Elle est née ruelle de la paix, à quelques pâtés de maisons de l’hôtel de ville. « Ici, à Denain », insiste Anne-Lise Dufour-Tonini qui a grandi – ou presque – dans cette mairie avant d’en devenir la première magistrate. Depuis le troisième étage, un terril en toile de fond, elle mesure le chemin parcouru, pour elle, pour sa ville.
« Mon arrière-grand-père communiste, torturé, a fui l’Italie fasciste », rembobine celle qui a toujours entendu le fils, son grand-père donc, répéter de « respecter la France », cette « terre d’accueil » qui « nous a sauvé la vie » et donc de « bien travailler à l’école. » L’école, justement, Anne-Lise Dufour-Tonini en a fait son métier, de l’enseignement à la direction d’établissement, de la maternelle au lycée.

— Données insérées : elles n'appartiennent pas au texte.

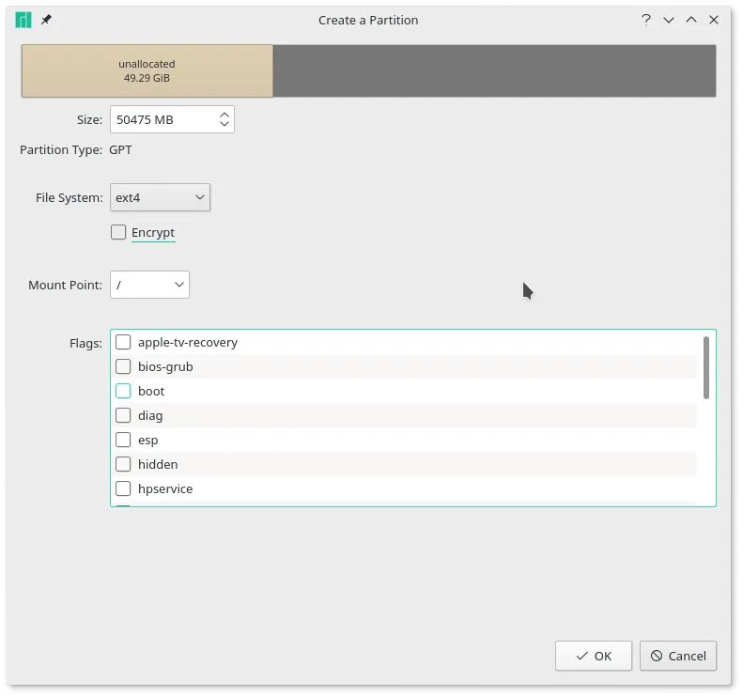Viewport: 743px width, 697px height.
Task: Click the unallocated 49.29 GiB partition bar
Action: point(147,71)
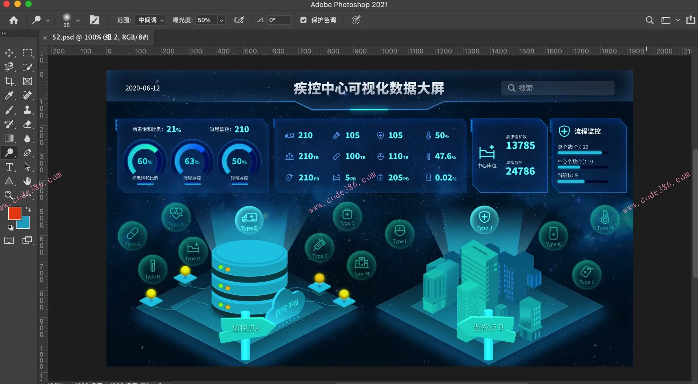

Son père, lui, est descendu au fond de la mine à 14 ans, avant de se tourner vers Usinor lorsque sa mère, enceinte, ne voulait pas de cette inquiétude perpétuelle que connaissent les familles de mineurs. Denain rayonne à cette époque. C’est le plein-emploi, les Valenciennois viennent ici faire leurs courses.
Jusqu’à ce mois de décembre 1978 où Anne-Lise Dufour-Tonini entend pour la première fois le mot chômage de la bouche de son père, effondré. La fille de 8 ans garde des images de guerre de cette époque, les gens se battent littéralement pour leurs emplois. « J’ai vu la ville tomber de la plus grande prospérité à la plus grande misère en quelques années. » Denain se paupérise, se vide. Ceux qui ont « un métier dans les mains » partent, les commercent ferment. « C’est un sinistre incroyable, nous tombons dans un état de sidération. On nous annonce notre fin. » Les difficultés attirent les difficultés, à l’échelle de la cité comme du foyer. « On nous coupe l’eau, on nous coupe l’électricité. Quand vous avez connu ça, vous ne l’oubliez jamais. »
Et puis la famille se relève.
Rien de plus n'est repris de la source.